■ Exercise aim: Exclude the pictures, then restate exactly each line of the data below from the first through the line containing "2576x1338 pixels.".
━━━ Data listing ━━━
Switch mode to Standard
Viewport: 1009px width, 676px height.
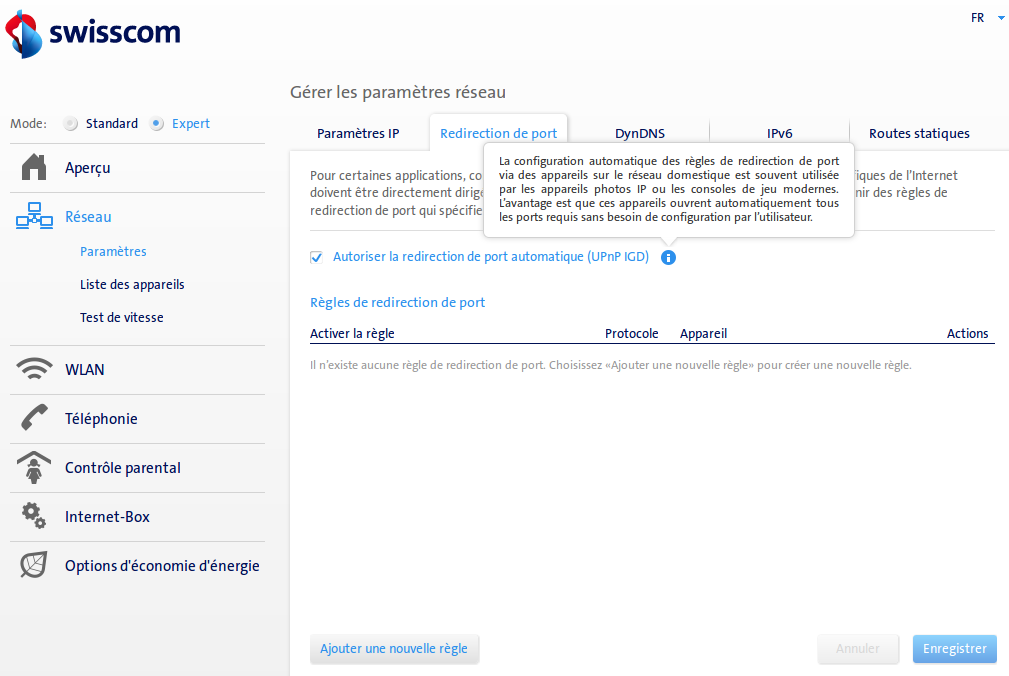pyautogui.click(x=71, y=123)
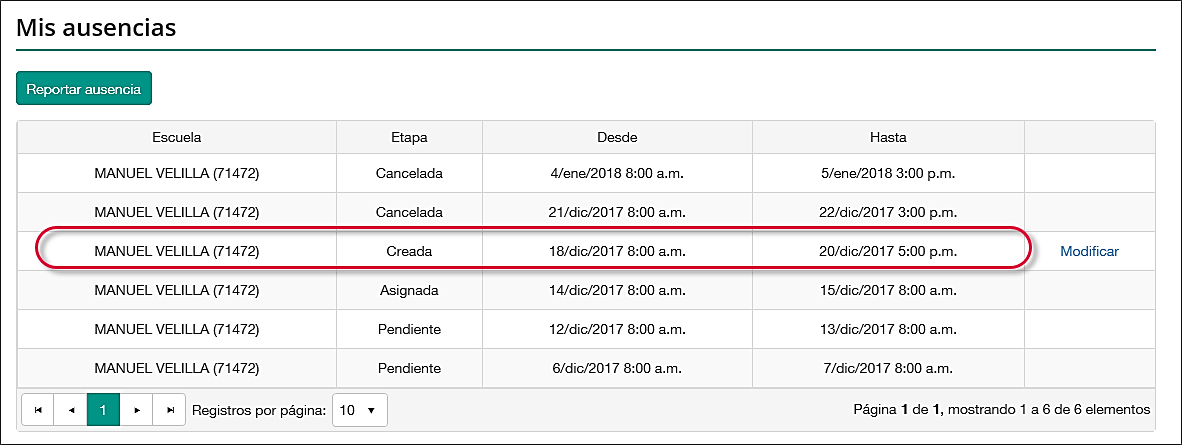The height and width of the screenshot is (445, 1182).
Task: Click the Mis ausencias page heading
Action: (x=97, y=28)
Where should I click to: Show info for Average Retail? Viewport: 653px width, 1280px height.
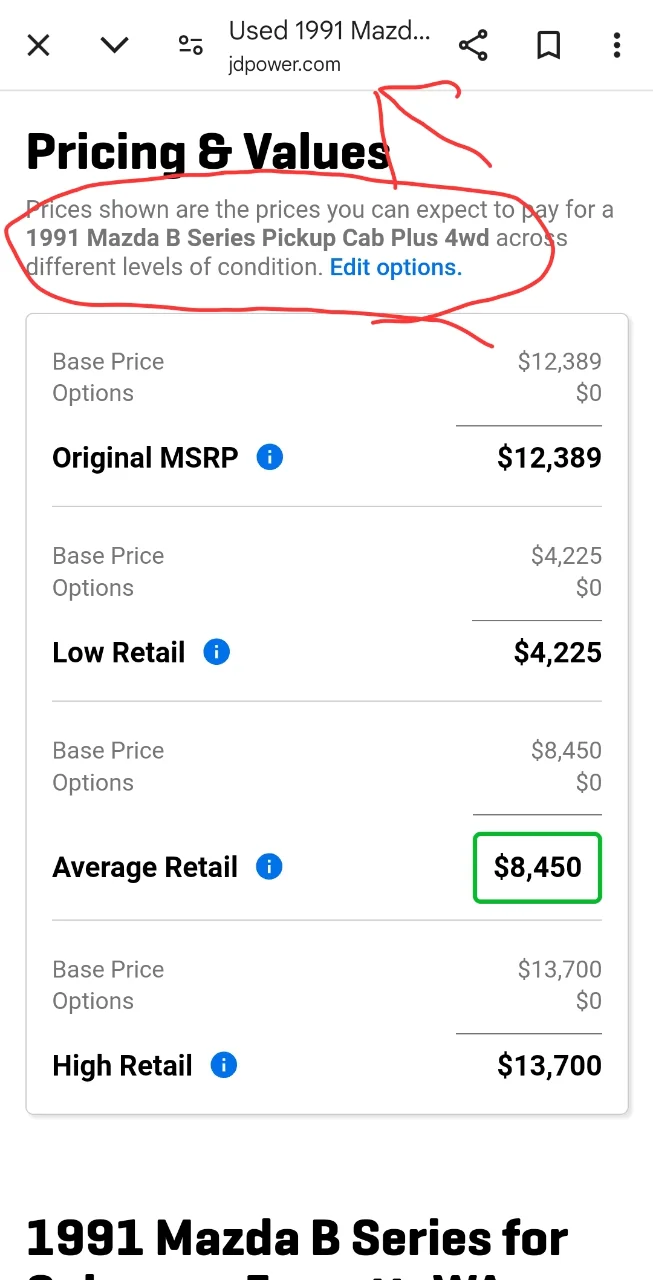269,867
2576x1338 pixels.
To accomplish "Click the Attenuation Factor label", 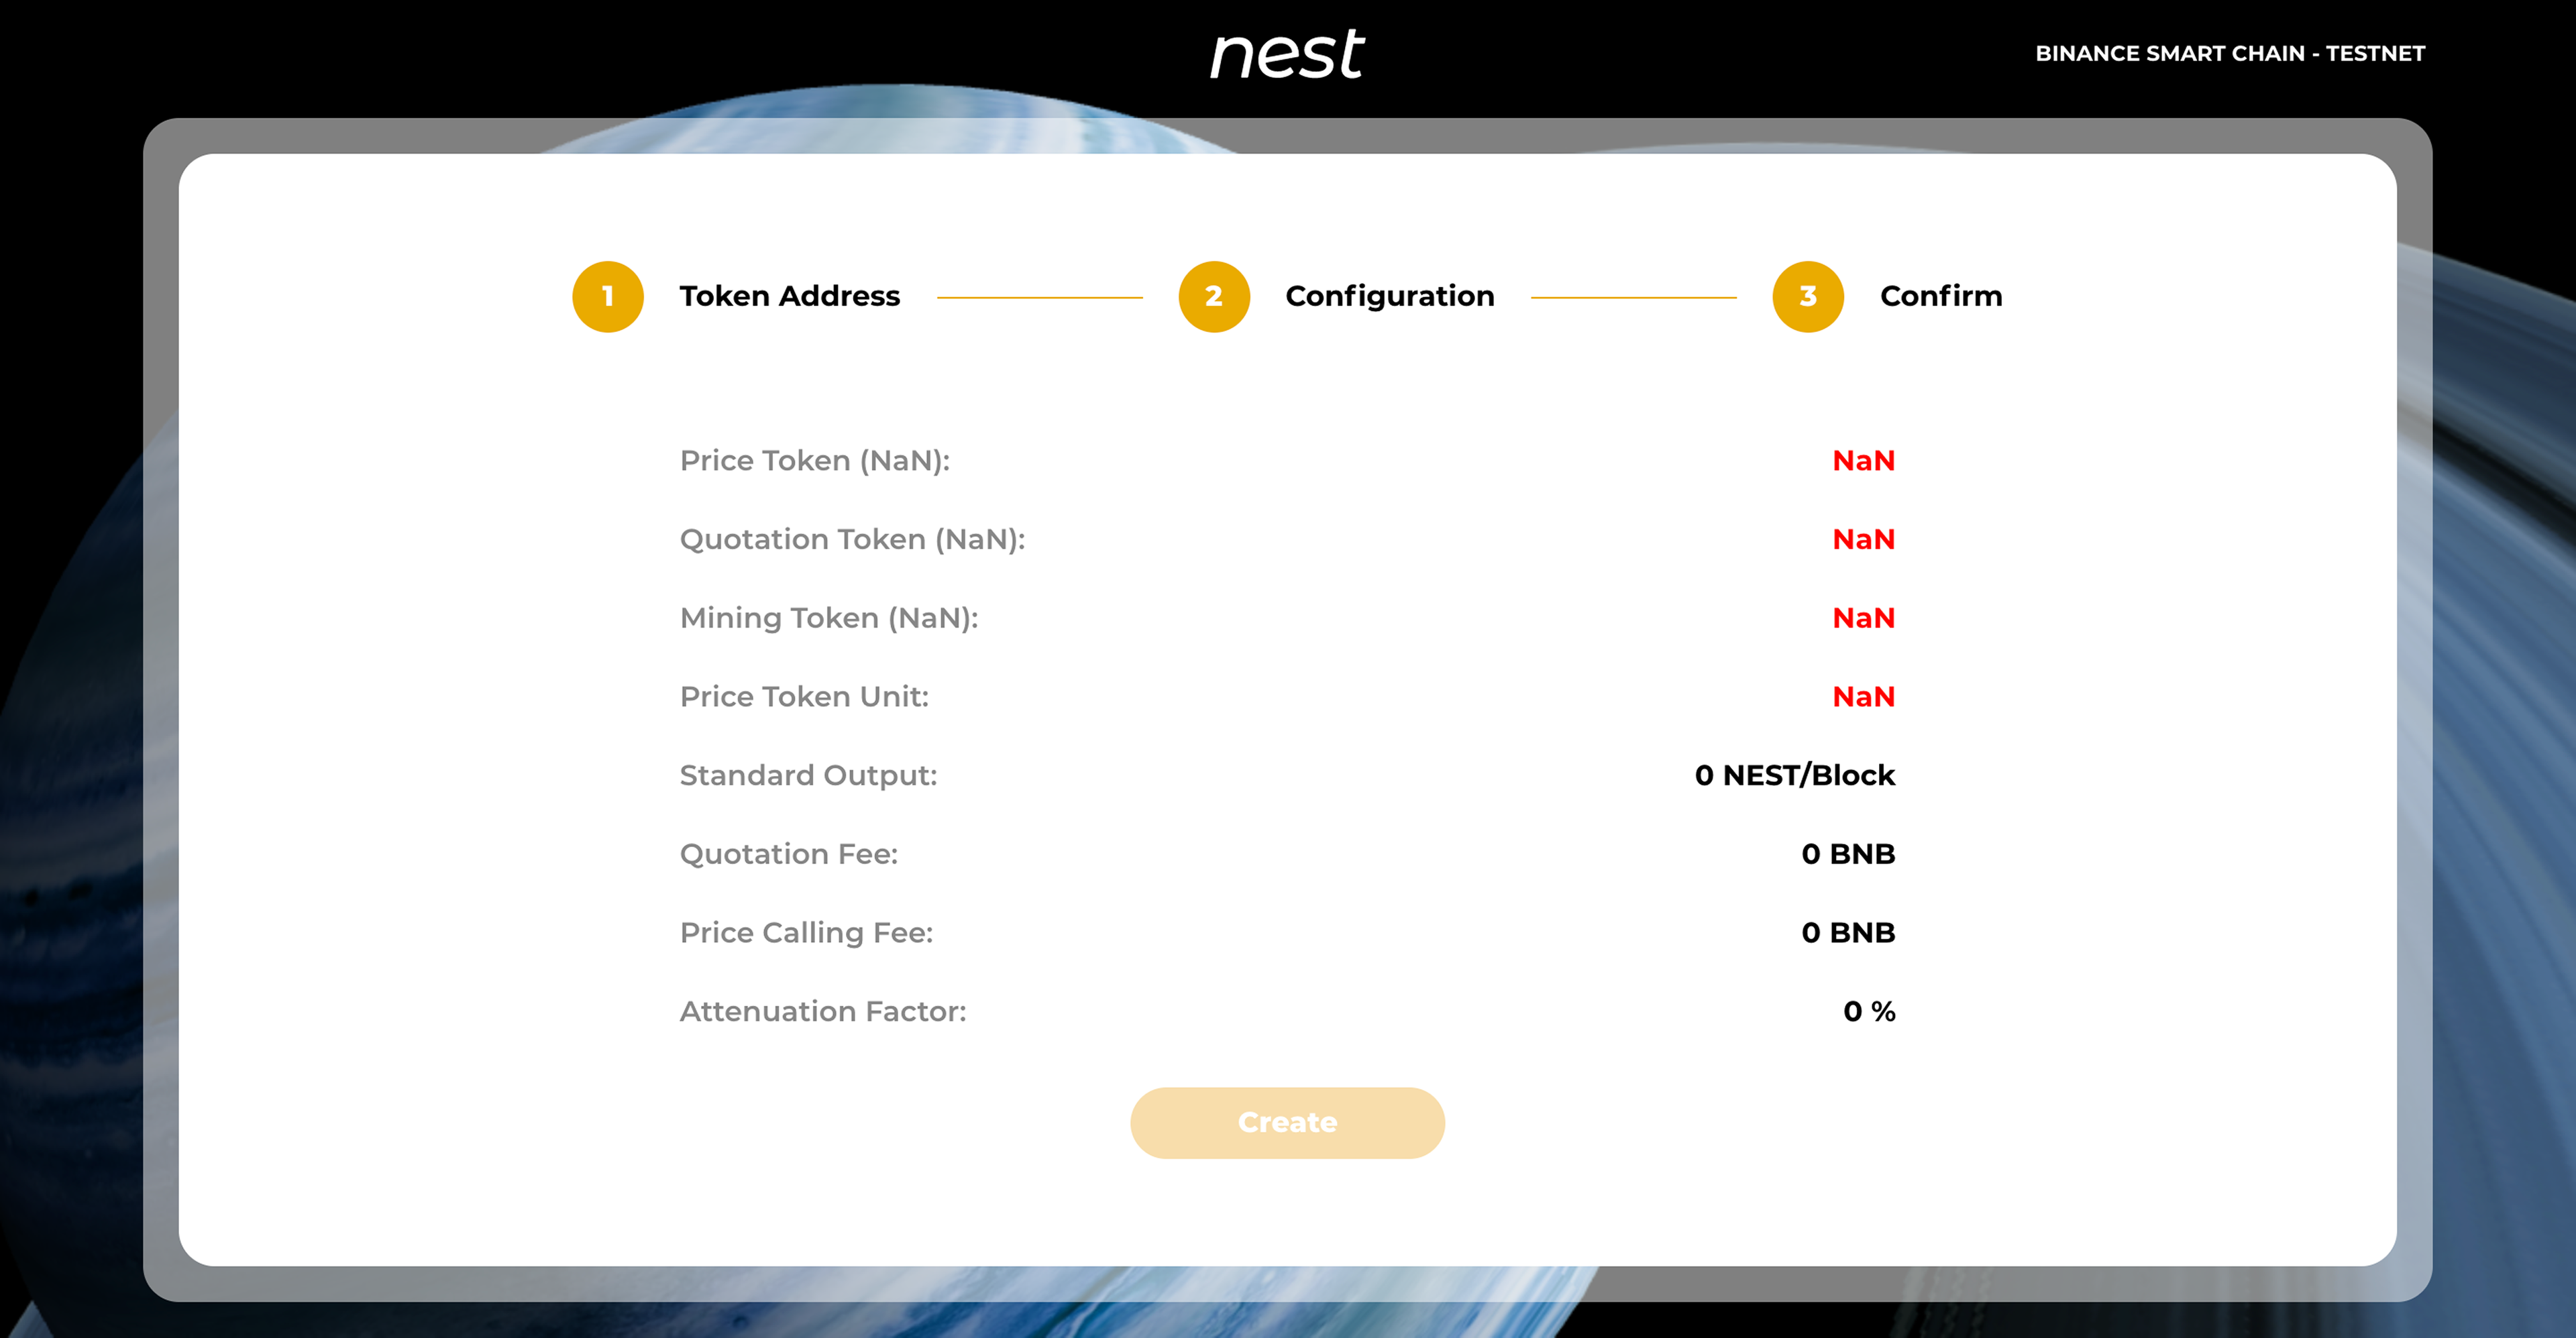I will (x=822, y=1012).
━━━
■ Written answer:
Switch mode to Standard
Viewport: 1009px width, 676px height.
pyautogui.click(x=71, y=123)
The height and width of the screenshot is (445, 1182).
Task: Click the Mis ausencias page heading
Action: (x=97, y=28)
Where should I click to: Show info for Average Retail? Viewport: 653px width, 1280px height.
269,867
2576x1338 pixels.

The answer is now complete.